▶ _Exercise brief_: Give the part of the records that opens with the line containing "Locate an element on the screen. The" and closes with the line containing "(1490, 131).", replacing "screenshot" with "capture" and leaving everything else unchanged.

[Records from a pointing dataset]
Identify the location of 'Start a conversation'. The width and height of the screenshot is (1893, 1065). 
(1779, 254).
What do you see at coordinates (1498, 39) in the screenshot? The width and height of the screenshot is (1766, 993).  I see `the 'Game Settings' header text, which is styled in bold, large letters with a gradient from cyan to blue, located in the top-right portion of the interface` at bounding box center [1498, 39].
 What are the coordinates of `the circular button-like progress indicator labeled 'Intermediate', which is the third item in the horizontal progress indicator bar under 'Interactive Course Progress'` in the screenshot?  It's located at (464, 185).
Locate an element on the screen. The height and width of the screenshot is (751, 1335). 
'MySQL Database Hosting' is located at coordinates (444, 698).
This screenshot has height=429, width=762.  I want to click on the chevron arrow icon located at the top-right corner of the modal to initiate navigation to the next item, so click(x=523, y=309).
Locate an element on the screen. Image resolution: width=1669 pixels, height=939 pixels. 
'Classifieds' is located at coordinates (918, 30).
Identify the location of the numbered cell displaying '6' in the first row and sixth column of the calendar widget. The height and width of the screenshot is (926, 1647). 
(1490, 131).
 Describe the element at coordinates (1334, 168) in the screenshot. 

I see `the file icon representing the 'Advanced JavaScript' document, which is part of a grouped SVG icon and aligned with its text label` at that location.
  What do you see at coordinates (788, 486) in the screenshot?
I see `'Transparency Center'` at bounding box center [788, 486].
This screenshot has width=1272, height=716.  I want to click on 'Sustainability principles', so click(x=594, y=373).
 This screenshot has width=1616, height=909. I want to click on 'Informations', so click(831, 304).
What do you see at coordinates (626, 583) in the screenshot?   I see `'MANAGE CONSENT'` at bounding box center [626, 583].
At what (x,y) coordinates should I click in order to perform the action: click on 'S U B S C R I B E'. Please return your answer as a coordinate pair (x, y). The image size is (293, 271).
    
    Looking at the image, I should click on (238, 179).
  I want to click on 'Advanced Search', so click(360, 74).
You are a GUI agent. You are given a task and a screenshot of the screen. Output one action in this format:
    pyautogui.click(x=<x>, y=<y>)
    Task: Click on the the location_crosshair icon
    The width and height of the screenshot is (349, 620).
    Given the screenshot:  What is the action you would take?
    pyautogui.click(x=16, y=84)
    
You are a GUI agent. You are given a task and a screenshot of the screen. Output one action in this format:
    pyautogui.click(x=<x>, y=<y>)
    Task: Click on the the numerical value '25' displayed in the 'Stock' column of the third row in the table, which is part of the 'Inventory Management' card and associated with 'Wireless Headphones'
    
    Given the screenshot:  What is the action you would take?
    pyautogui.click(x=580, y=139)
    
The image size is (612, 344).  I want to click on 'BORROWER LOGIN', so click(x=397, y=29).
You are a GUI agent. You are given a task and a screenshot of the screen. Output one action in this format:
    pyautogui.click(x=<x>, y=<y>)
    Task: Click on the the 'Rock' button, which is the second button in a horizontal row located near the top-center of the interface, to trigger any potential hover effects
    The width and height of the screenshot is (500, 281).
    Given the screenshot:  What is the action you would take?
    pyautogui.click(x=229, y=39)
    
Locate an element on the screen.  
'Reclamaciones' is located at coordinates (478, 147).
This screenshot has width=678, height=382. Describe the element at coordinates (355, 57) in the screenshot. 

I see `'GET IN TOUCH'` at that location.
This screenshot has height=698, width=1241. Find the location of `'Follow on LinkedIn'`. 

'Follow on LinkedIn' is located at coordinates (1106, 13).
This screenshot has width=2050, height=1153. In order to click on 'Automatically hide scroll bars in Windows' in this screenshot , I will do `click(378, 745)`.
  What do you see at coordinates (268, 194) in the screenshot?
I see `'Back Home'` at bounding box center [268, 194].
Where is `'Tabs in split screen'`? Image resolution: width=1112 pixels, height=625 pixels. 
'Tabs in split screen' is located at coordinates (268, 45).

▶ _The response_:
Locate an element on the screen. The height and width of the capture is (751, 1335). 
'MySQL Database Hosting' is located at coordinates (444, 698).
This capture has height=429, width=762.  I want to click on the chevron arrow icon located at the top-right corner of the modal to initiate navigation to the next item, so click(x=523, y=309).
Locate an element on the screen. Image resolution: width=1669 pixels, height=939 pixels. 
'Classifieds' is located at coordinates (918, 30).
Identify the location of the numbered cell displaying '6' in the first row and sixth column of the calendar widget. The height and width of the capture is (926, 1647). 
(1490, 131).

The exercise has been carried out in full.